The Trump administration is not looking to change the law itself, but instead, the regulations surrounding it. Republicans and industry groups say that the act hurts economic growth. This is because they believe that the protections place many unnecessary regulations that hurt industry groups financially. One of the proposed changes getting the most push back is to stop treating threatened species in the same way as endangered species. The threatened species would still be able to obtain crucial protection, however, it would be decided on a case by case basis. Another change getting a lot of push back is that the cost of protecting the threatened species will be considered and weighed when considering whether to give the species protection. The changes could make it difficult for species to obtain important protection. One in three wildlife species in America are in danger of extinction in the coming century.
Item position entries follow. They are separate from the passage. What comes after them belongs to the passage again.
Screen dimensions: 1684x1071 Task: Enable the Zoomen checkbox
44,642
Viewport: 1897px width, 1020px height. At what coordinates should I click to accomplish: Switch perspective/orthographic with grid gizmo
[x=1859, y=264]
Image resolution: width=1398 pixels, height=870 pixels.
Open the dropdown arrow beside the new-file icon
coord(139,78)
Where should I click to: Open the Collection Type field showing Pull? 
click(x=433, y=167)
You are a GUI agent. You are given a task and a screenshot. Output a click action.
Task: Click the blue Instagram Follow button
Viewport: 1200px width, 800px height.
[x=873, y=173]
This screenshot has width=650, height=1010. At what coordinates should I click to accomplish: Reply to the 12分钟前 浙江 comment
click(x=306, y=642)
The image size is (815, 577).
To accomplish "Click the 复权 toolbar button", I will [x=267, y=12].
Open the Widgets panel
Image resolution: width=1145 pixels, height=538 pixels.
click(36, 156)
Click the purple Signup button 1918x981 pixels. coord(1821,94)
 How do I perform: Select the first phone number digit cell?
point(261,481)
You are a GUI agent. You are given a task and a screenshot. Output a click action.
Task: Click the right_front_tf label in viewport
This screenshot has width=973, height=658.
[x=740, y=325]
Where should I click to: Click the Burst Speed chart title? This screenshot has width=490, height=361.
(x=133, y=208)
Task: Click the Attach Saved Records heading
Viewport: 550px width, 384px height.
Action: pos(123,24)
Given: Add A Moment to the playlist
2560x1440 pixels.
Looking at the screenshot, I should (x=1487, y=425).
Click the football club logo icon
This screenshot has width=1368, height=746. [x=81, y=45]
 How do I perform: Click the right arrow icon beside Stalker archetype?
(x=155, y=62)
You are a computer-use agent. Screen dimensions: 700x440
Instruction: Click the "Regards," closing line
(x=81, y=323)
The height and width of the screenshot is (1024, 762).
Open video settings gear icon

These proposed rollbacks could impact how many species survive this current mass extinction.


Here’s why the proposed rollbacks matter: Implemented correctly, with environmental concerns in mind, the changes to the act wouldn’t be very detrimental to the endangered species. But the new changes would make it easier for the current and future administration as well as industry groups to ignore the threatened and endangered species, making it detrimental to the survival of many beloved animals, including the iconic bald eagle, grizzly bear, sea otter, green sea turtle, and the gray wolf. I for one don’t want our beautiful world to lose some of its most magnificent animals. And let’s not forget: plants are endangered too. Much of our fragile ecosystem depends on plants, and this mass die off includes them. How can we condone rollbacks that would sacrifice wonderful members of our earth for the economic gain of huge industry groups? I know that I cannot.